Steamboat Springs Routt County Judge James Garrecht appointed a neighboring district attorney's office Thursday to investigate an expense fund of former Deputy District Attorney Charles Feldmann.
Garrecht appointed 5th Judicial District Attorney Michael Goodbee to act as a "special investigator/prosecutor" at the request of 14th Judicial District Attorney Paul McLimans.
McLimans received Feldmann's abrupt resignation Monday.
Goodbee's district includes Summit and Eagle counties.
Since his resignation, Feldmann has been unavailable for comment. Feldmann worked under McLimans for more than four years in the Steamboat Springs office.
According to Garrecht's order, Goodbee's office will be investigating Feldmann's action during his recent tenure as a prosecutor and also as the project director of the Grand, Moffat and Routt Narcotics Enforcement Team.
The investigation will examine Feldmann's expense fund between October 2000 and the date of Feldmann's resignation, the order shows.
McLimans has refused to comment about any aspect of the expense fund because it is the subject of an investigation.
McLimans has said he is concerned with the situation and requested Garrecht to appoint a special investigator/prosecutor.
The veteran district attorney asked for an independent office to investigate the matter to avoid an appearance of impropriety and an appearance of conflict, his request shows.
Also on Thursday, McLimans denied Steamboat Pilot & Today access to Feldmann's expense documents. The newspaper filed an Inspection of Public Records Act request Wednesday afternoon.

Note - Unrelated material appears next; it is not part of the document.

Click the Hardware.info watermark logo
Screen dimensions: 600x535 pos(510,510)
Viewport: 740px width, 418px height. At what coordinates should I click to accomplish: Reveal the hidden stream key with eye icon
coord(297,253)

McLimans denied the request because he claims the expense documents are part of Feldmann's personnel files.
McLimans also cited the expense files are part of a current investigation and therefore are exempt from being released to the public.
Feldmann's departure is being felt by other prosecutors in the Steamboat Springs office.
Cases Feldmann was responsible for are being continued to allow other prosecutors to get up to speed on them.
On Wednesday, a number of cases Feldmann was responsible for were picked up by Assistant District Attorney Kerry St. James.
"In the interim, I will be handling all the felony cases," St. James said.
Prior to Feldmann's resignation, felony cases were shared by St. James and Feldmann. Cases were assigned to one of the prosecutors based on the first letter of a suspect's last name.
St. James believes the workload will again be divided up using this practice once a replacement is hired, he said.
In the meantime, the bulk of the cases in the Steamboat Springs office will be handled by St. James and Deputy District Attorney Elizabeth Wittemyer, McLimans said.
The two attorneys may also receive help from other prosecutors within the three offices in the district McLimans oversees, he said.
Public Defender Norm Townsend is concerned with how McLimans' office will handle current cases to which Feldmann was assigned.
"I do have a concern," Townsend said Thursday. "There were a number of cases where we were close to reaching a settlement. I don't know how they will be handled. I don't know if they will have to be continued or we will have to start all over."
Townsend is especially concerned of delays in cases where a suspect is in custody.
The veteran defense attorney was surprised to learn of Feldmann's resignation.
"I'm saddened on a personal level," Townsend said. "It was so abrupt."
Feldmann's brief letter of resignation submitted does not give a reason for his departure, McLimans said.
Feldmann's resignation happened days after he had a meeting with McLimans last week to discuss the expense fund.